Um tanto da obra do cartunista (chargista, humorista, desenhista, cronista, editor) está nos três volumes da Antologia do Pasquim – maior jornal da imprensa alternativa nascido em 1969 que ele criou, batizou, publicou cartuns, charges, notas e textos, e editou quase sempre até o fechamento em 1991. Os três volumes cobrem de 1969 a 1974 – a coleção completa do Pasquim está disponível na Biblioteca Nacional. Jaguar – Sérgio de Magalhães Gomes Jaguaribe- também publicou os livros ‘Átila, você é bárbaro (de cartuns)’, ‘É Pau puro! – O Jaguar do Pasquim’ (também), ‘Ipanema, se não me falha a memória’ (texto, da coleção Cantos do Rio) e ‘Confesso que bebi’, uma genial coletânea de crônicas sobre botequins.

Balcão do Real Chopp com tremoços, jiló, ovos de codorna, picles, alho, azeitona, pepinos em conserva, ovas, azeitonas, polvo e bacalhau: Jaguar aprovava (Foto: Oscar Valporto)
Balcão do Real Chopp com tremoços, jiló, ovos de codorna, picles, alho, azeitona, pepinos em conserva, ovas, azeitonas, polvo e bacalhau: Jaguar aprovava (Foto: Oscar Valporto)

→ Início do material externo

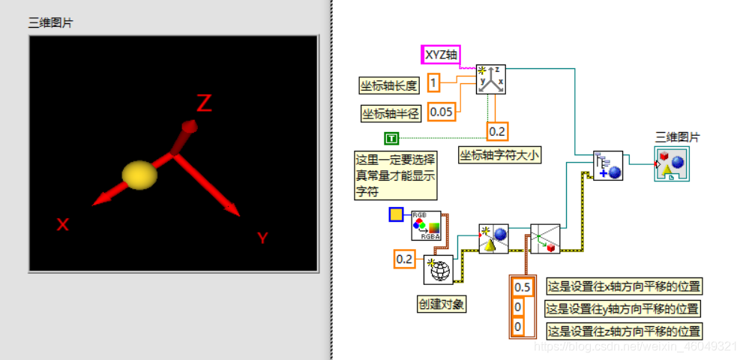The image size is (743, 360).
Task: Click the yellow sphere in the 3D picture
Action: click(139, 175)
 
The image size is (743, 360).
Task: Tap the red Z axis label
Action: click(204, 104)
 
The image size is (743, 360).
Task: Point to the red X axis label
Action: click(63, 224)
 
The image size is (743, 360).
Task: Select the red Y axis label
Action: click(262, 238)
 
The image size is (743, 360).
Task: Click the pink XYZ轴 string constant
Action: click(441, 55)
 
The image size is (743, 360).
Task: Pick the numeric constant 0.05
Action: click(442, 112)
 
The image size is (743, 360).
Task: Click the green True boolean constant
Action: click(391, 138)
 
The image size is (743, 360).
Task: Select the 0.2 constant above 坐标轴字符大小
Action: click(496, 132)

Jaguar é um antropólogo da boemia, colunista social dos botequins, crítico da baixa gastronomia, investigador das almas cariocas que vagam pelos bares. Bebi com ele umas poucas vezes, algumas no Rocha, um boteco na Rua do Riachuelo, outras no Bracarense, com amigos em comum. Era engraçado, debochado, inteligente, educado. Bom jornalista, que sabia reconhecer a notícia; e ótimo profissional, cumpridor de prazos como podem testemunhar colegas que trabalharam com ele no Pasquim e outras trincheiras. Jaguar merece ser bem atendido em qualquer balcão, de qualquer botequim, em qualquer parte de qualquer mundo.